ECLI:NL:RBZWB:2024:204
Rechtbank Zeeland-West-Brabant
- Kort geding
- mr. Toekoen
- Rechtspraak.nl
Afwijzing vorderingen opschorting en nakoming omgangsregeling met raadsonderzoek
In deze zaak, behandeld door de Rechtbank Zeeland-West-Brabant op 18 januari 2024, zijn de vorderingen van een vrouw en een man in een kort geding afgewezen. De vrouw, eiser in conventie, vorderde een wijziging van de omgangsregeling met hun minderjarige kinderen, die voortkwam uit een relatie die gekenmerkt werd door huiselijk geweld. De vrouw stelde dat de omgangsregeling niet langer veilig was, terwijl de man, gedaagde in conventie, de aantijgingen van de vrouw betwistte en een hervatting van de oorspronkelijke regeling eiste. De voorzieningenrechter oordeelde dat er een spoedeisend belang was voor beide partijen, maar dat de omgangsregeling niet in het belang van de kinderen was.
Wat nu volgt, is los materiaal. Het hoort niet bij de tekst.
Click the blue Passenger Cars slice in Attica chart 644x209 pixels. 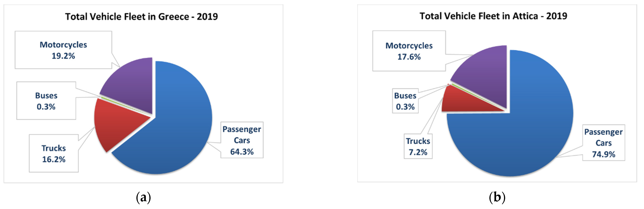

De rechter verzocht de Raad voor de Kinderbescherming om een onderzoek in te stellen naar de situatie van de kinderen en de omgangsregeling. De vorderingen van beide partijen werden afgewezen, en de proceskosten werden gecompenseerd, waarbij iedere partij zijn eigen kosten droeg. De uitspraak benadrukt de noodzaak van een zorgvuldige afweging van de belangen van de kinderen in situaties van ouderconflicten.